(Stored data)
BEGIN

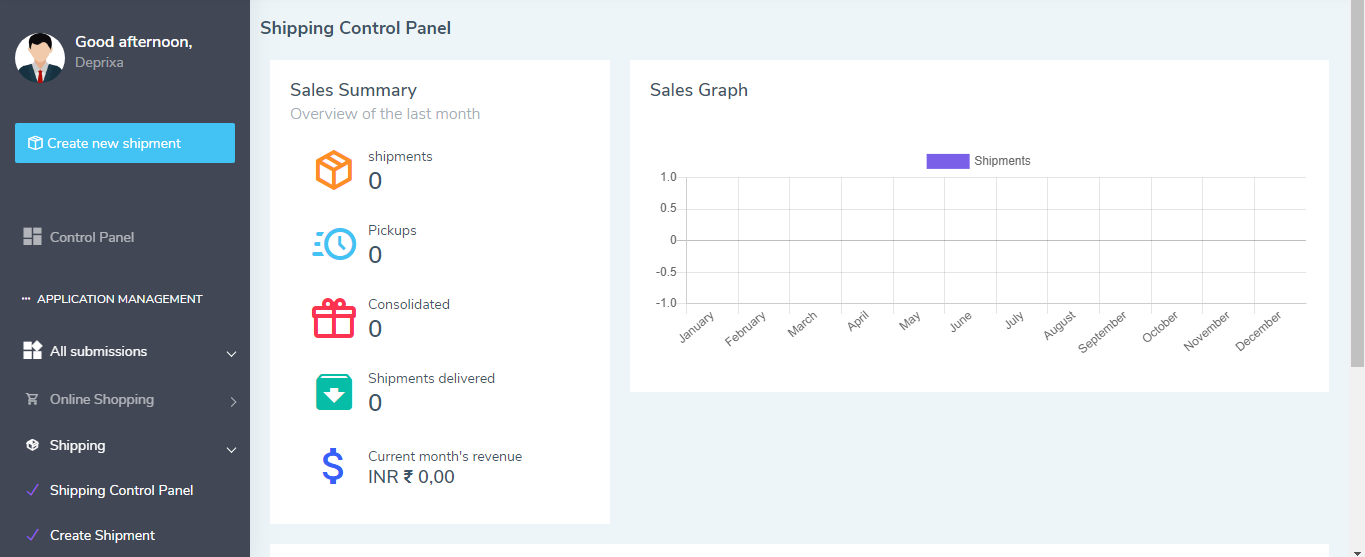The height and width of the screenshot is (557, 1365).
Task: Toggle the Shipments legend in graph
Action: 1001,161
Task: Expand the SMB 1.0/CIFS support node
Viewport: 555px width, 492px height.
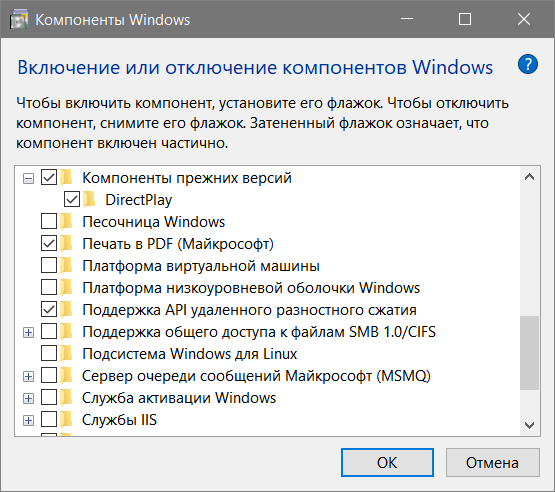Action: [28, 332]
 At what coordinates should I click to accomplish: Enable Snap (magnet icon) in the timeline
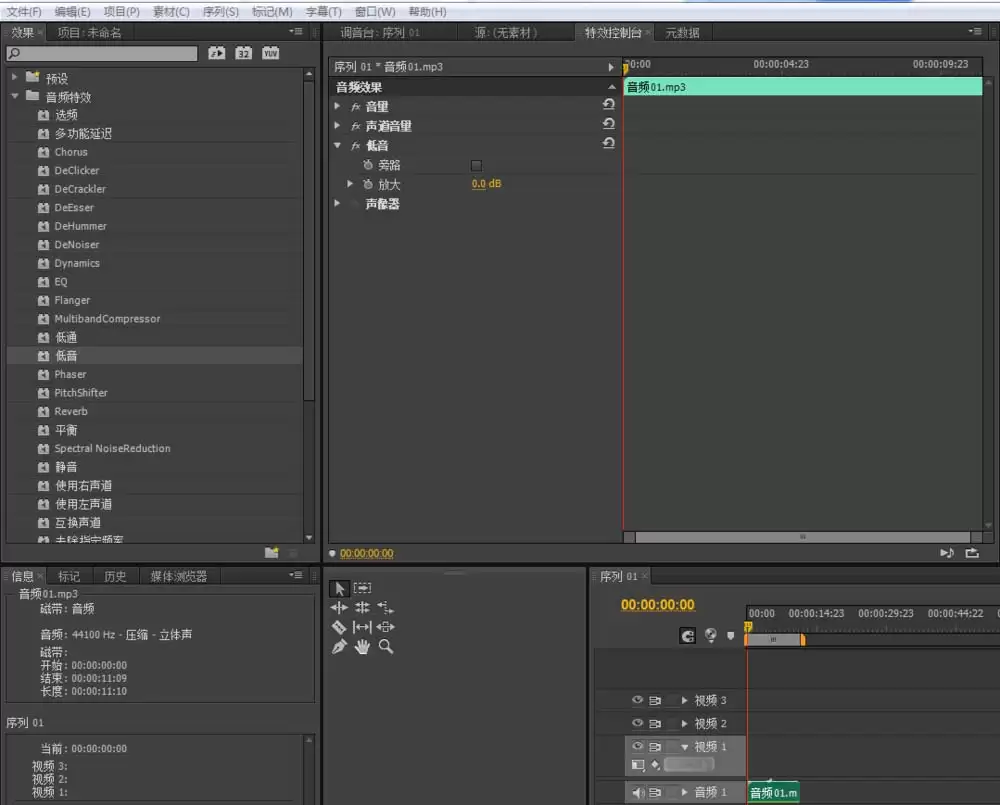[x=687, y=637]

END

● **Task description**: A word-for-word copy is needed of the lines from the line with "Task: Expand the SMB 1.0/CIFS support node" through the last line of the entries above, with both ends kept and the pictures dropped.

● **Response**:
Task: Expand the SMB 1.0/CIFS support node
Viewport: 555px width, 492px height.
Action: [28, 332]
 At what coordinates should I click to accomplish: Enable Snap (magnet icon) in the timeline
[x=687, y=637]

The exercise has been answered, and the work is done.